Au vu du décompte produit, la dette locative est de 14 327,52 euros au 27 février 2026. En revanche, le demandeur justifie avoir réalisé un virement de 1 026,59 euros le 25 février 2026 qui n’apparait pas sur le décompte. Ainsi, l’indemnité d’occupation courante qui s’élève à 926,59 euros est payée dans son intégralité depuis décembre 2025 et l’arriéré locatif est en cours de remboursement. De plus, l’intéressé va probablement bénéficier d’un rappel d’APL.
M. [W] [D] a effectué des démarches de relogement et justifie avoir déposé une demande de logement social le 25 février 2026, soit très récemment. Il déclare être suivi par une assistante sociale mais ne verse aucune pièce en ce sens.
Le bailleur est un organisme social, dont la mission est notamment de loger des personnes en situation précaire.
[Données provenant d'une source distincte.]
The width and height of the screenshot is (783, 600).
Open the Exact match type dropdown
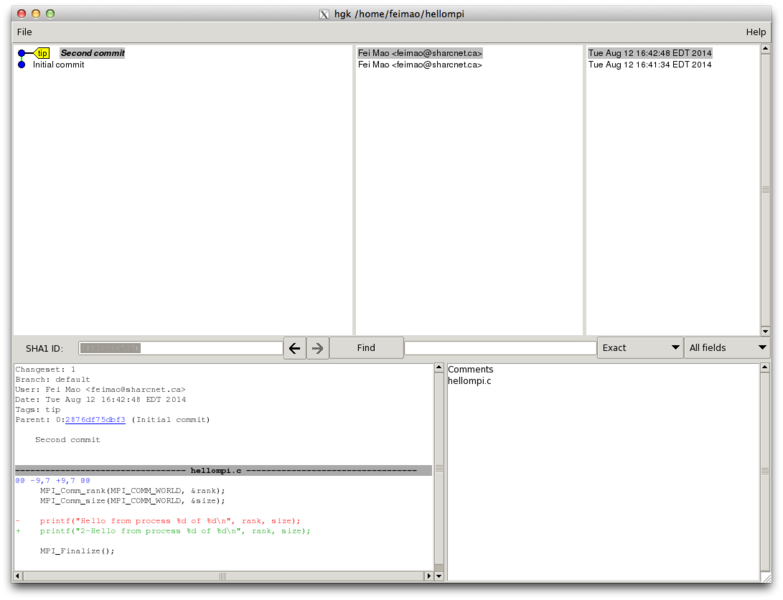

Il ne s’oppose pas à l’octroi d’un délai de douze mois à la condition que le loyer courant soit repris et qu’un plan de cohésion sociale soit régularisé le 18 mars prochain dont les modalités devront être respectées. Il a été justifié en cours de délibéré de la signature du protocole de cohésion sociale.
En raison de ces éléments, de l’accord du bailleur, des difficultés actuelles de M. [W] [D] et de sa bonne foi, il convient d’accorder un délai de douze mois, soit jusqu’au 27 mars 2027 pour quitter le logement.
A l’expiration de ce délai, il pourra être procédé à l’expulsion.
L’octroi de ces délais est toutefois subordonné à la poursuite du paiement régulier et ponctuel de l’indemnité d’occupation courante et au respect du protocole d’accord entre les parties.
En application de l’article L.412-5 du code des procédures civiles d’exécution, la présente décision sera adressée, par lettre simple au Préfet du Val d’Oise, en vue de la prise en compte de la demande de relogement de l’occupant dans le cadre du plan départemental d’action pour le logement des personnes défavorisées.
La nature de la demande impose de laisser les dépens à la charge de M. [W] [D].
PAR CES MOTIFS
LE JUGE DE L’EXÉCUTION,
Statuant par jugement en premier ressort et contradictoire, rendu par mise à disposition au greffe ;
Accorde à M. [W] [D] un délai de douze mois, soit jusqu’au 27 mars 2027 inclus pour se maintenir dans les lieux situés [Adresse 3] ;
Dit que ce délai est subordonné au paiement ponctuel et régulier de l’indemnité d’occupation et au respect du protocole de cohésion sociale signé entre les parties ;
Dit qu’à défaut de paiement d’une seule mensualité, le délai sera caduc et l’expulsion pourra être poursuivie ;
Condamne M. [W] [D] aux dépens ;
Dit que la présente décision sera adressée par le secrétariat-greffe, par lettre simple, au Préfet du VAL D’OISE – Service des Expulsions ;
Rappelle que la présente décision bénéficie de l’exécution provisoire de droit.